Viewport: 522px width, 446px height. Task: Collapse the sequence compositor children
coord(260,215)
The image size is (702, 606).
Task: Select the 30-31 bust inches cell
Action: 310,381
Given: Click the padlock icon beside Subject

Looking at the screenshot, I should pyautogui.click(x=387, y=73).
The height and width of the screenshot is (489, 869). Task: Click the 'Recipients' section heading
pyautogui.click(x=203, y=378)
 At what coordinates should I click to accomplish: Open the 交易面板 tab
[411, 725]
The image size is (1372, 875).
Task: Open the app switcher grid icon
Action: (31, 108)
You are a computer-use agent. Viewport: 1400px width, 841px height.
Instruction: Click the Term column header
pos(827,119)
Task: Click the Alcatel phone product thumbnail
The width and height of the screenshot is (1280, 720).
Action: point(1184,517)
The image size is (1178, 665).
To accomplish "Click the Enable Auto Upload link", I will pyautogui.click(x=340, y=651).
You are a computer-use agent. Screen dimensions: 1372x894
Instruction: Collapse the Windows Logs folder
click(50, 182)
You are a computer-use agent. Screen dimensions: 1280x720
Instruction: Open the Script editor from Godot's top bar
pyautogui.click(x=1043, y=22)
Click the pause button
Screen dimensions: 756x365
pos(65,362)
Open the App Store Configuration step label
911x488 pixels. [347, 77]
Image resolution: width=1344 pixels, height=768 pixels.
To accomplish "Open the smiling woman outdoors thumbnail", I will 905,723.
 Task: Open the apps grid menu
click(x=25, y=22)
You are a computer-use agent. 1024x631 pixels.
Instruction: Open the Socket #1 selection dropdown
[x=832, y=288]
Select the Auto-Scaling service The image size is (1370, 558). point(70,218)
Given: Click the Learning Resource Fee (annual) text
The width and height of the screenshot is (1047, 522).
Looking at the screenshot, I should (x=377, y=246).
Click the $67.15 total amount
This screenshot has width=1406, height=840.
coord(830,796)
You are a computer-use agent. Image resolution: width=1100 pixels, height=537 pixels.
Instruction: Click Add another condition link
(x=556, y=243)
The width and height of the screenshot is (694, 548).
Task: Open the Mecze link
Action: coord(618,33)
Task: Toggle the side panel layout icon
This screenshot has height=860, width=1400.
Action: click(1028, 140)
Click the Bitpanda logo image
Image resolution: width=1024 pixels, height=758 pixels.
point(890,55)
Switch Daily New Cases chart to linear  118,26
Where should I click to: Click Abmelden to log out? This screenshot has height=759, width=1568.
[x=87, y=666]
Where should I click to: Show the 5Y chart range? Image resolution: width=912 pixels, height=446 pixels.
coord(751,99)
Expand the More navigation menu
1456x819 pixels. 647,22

**Required action**
The task calls for each record to be returned verbatim.

**Response to this exercise**
Viewport: 522px width, 446px height. Task: Collapse the sequence compositor children
coord(260,215)
The image size is (702, 606).
Task: Select the 30-31 bust inches cell
Action: 310,381
Given: Click the padlock icon beside Subject

Looking at the screenshot, I should pyautogui.click(x=387, y=73).
The height and width of the screenshot is (489, 869). Task: Click the 'Recipients' section heading
pyautogui.click(x=203, y=378)
 At what coordinates should I click to accomplish: Open the 交易面板 tab
[411, 725]
The image size is (1372, 875).
Task: Open the app switcher grid icon
Action: (31, 108)
You are a computer-use agent. Viewport: 1400px width, 841px height.
Instruction: Click the Term column header
pos(827,119)
Task: Click the Alcatel phone product thumbnail
The width and height of the screenshot is (1280, 720).
Action: point(1184,517)
The image size is (1178, 665).
To accomplish "Click the Enable Auto Upload link", I will pyautogui.click(x=340, y=651).
You are a computer-use agent. Screen dimensions: 1372x894
Instruction: Collapse the Windows Logs folder
click(50, 182)
You are a computer-use agent. Screen dimensions: 1280x720
Instruction: Open the Script editor from Godot's top bar
pyautogui.click(x=1043, y=22)
Click the pause button
Screen dimensions: 756x365
pos(65,362)
Open the App Store Configuration step label
911x488 pixels. [347, 77]
Image resolution: width=1344 pixels, height=768 pixels.
To accomplish "Open the smiling woman outdoors thumbnail", I will 905,723.
 Task: Open the apps grid menu
click(x=25, y=22)
You are a computer-use agent. 1024x631 pixels.
Instruction: Open the Socket #1 selection dropdown
[x=832, y=288]
Select the Auto-Scaling service The image size is (1370, 558). point(70,218)
Given: Click the Learning Resource Fee (annual) text
The width and height of the screenshot is (1047, 522).
Looking at the screenshot, I should (x=377, y=246).
Click the $67.15 total amount
This screenshot has width=1406, height=840.
coord(830,796)
You are a computer-use agent. Image resolution: width=1100 pixels, height=537 pixels.
Instruction: Click Add another condition link
(x=556, y=243)
The width and height of the screenshot is (694, 548).
Task: Open the Mecze link
Action: coord(618,33)
Task: Toggle the side panel layout icon
This screenshot has height=860, width=1400.
Action: click(1028, 140)
Click the Bitpanda logo image
Image resolution: width=1024 pixels, height=758 pixels.
point(890,55)
Switch Daily New Cases chart to linear  118,26
Where should I click to: Click Abmelden to log out? This screenshot has height=759, width=1568.
[x=87, y=666]
Where should I click to: Show the 5Y chart range? Image resolution: width=912 pixels, height=446 pixels.
coord(751,99)
Expand the More navigation menu
1456x819 pixels. 647,22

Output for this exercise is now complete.